▶ **Problem to work on**
Go to the line below that has "Image resolution: width=1372", print it and each line after it exactly, and stop after the line that has "the 集团ID input"; leave out pictures.

(Records to process)

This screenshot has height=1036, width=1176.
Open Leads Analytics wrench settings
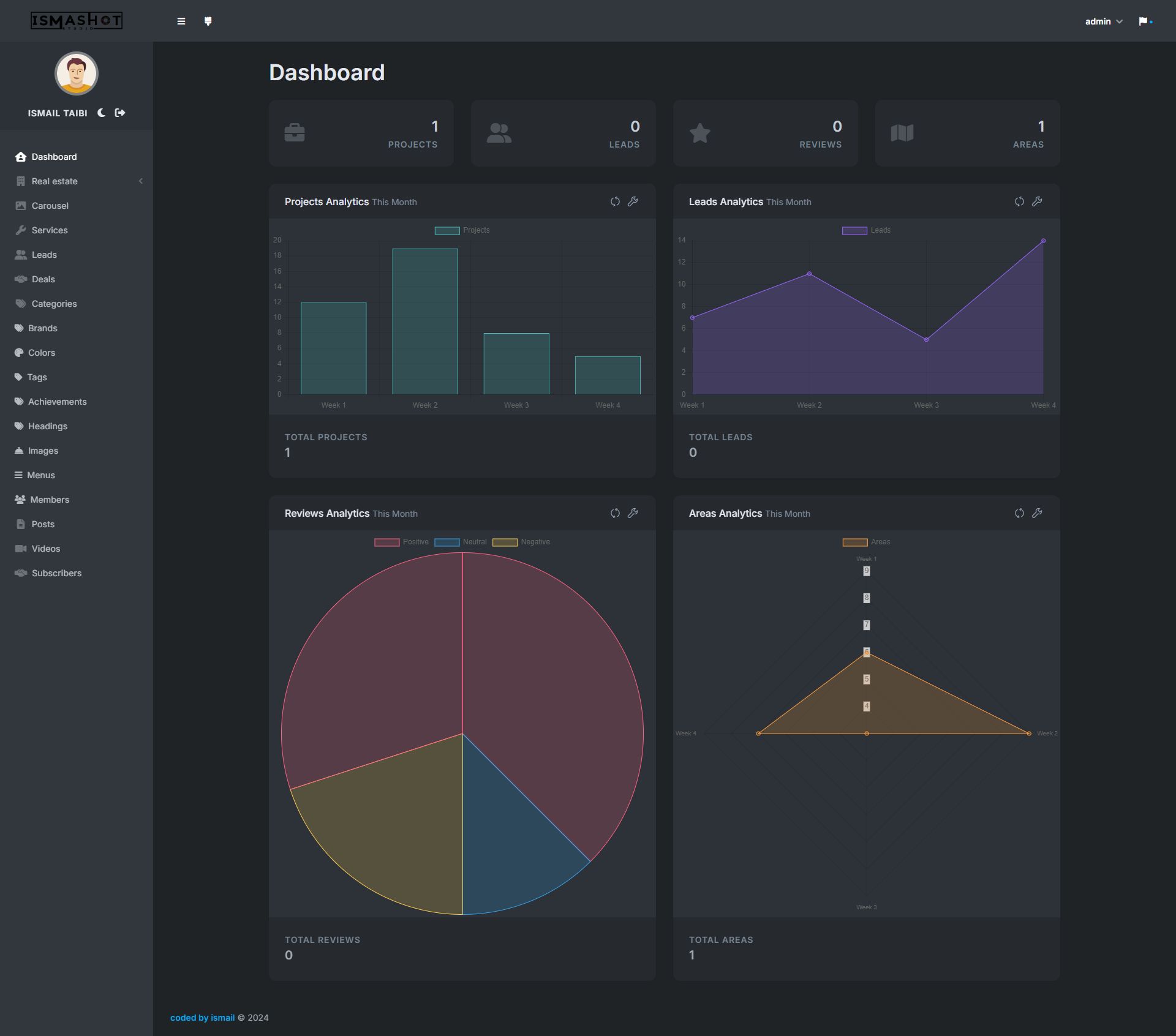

(End Records to process)
(Records to process)

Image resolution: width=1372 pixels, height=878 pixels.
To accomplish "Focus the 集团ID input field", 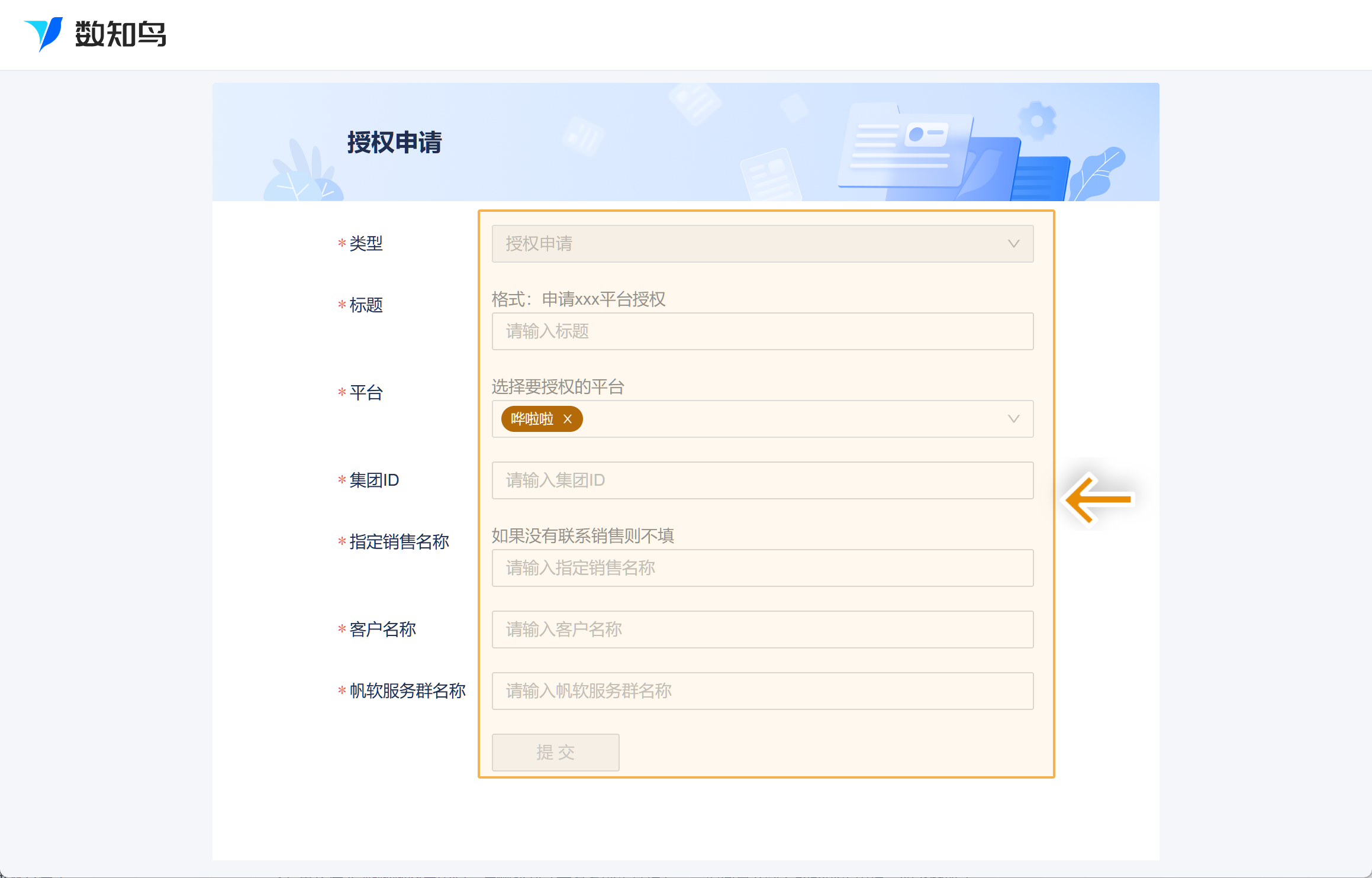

(End Records to process)
(Records to process)

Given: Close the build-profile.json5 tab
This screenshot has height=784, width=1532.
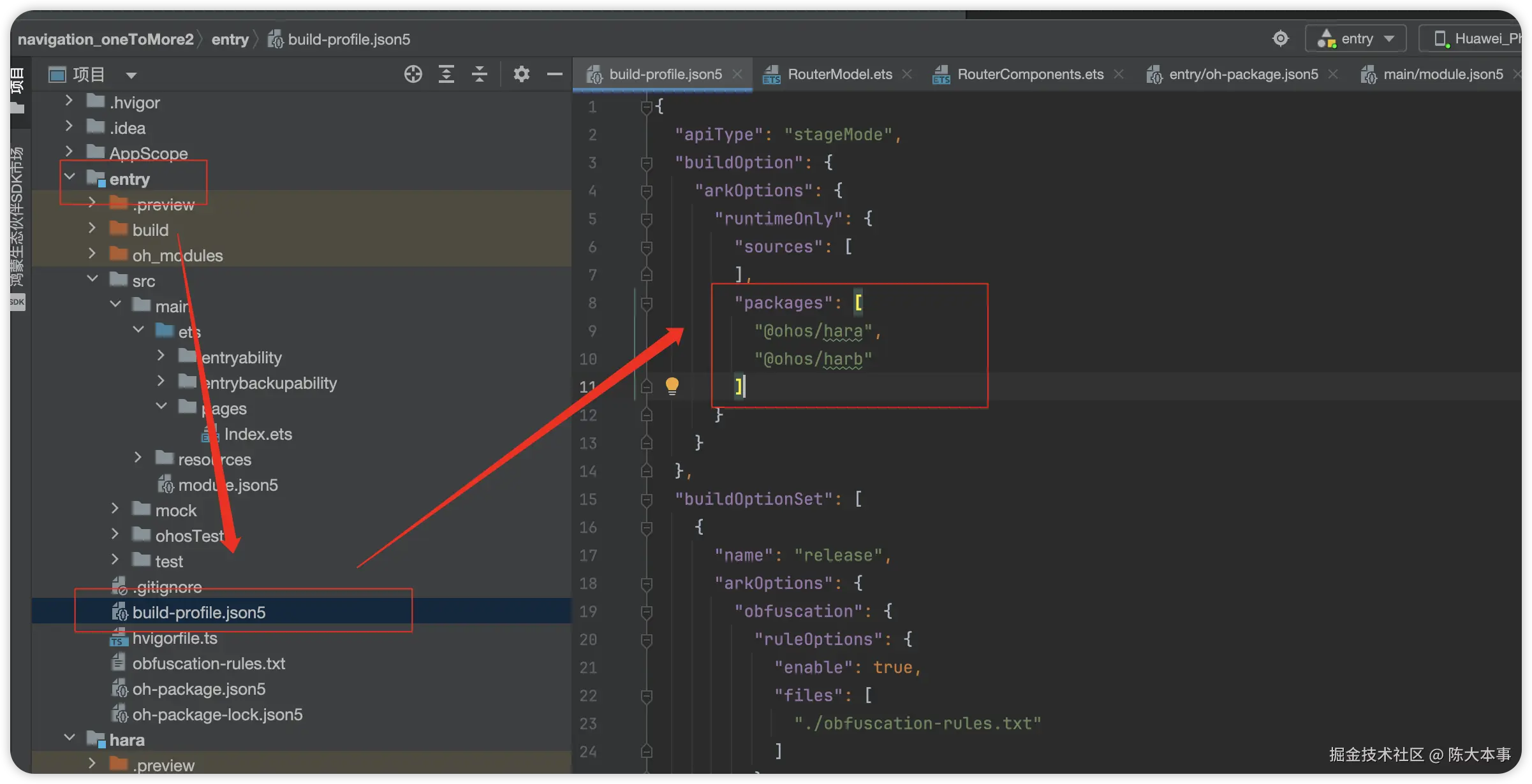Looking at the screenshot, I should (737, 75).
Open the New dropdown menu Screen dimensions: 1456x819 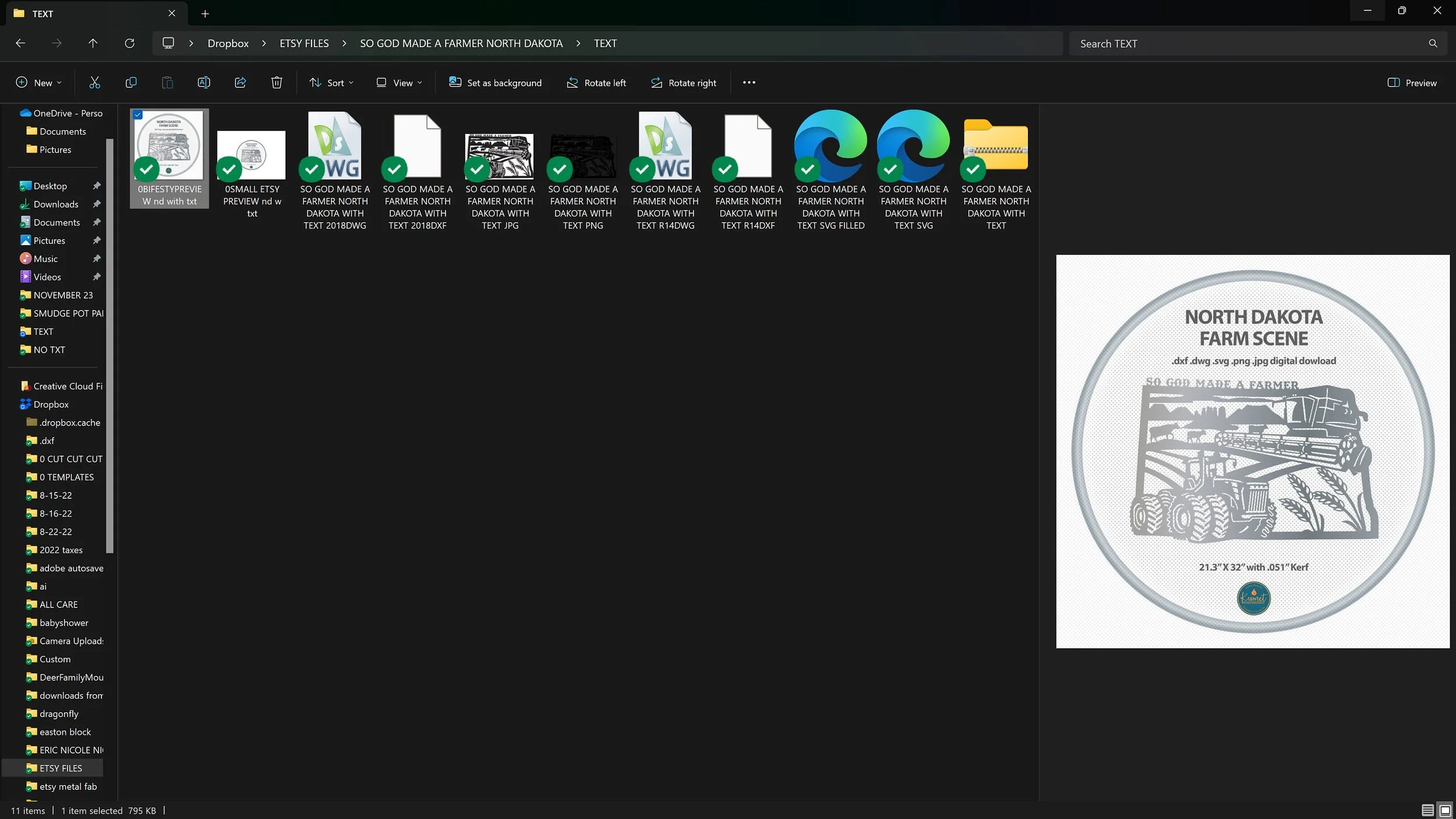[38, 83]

(End Records to process)

▶ **Output of the exercise**
Image resolution: width=1372 pixels, height=878 pixels.
To accomplish "Focus the 集团ID input field", 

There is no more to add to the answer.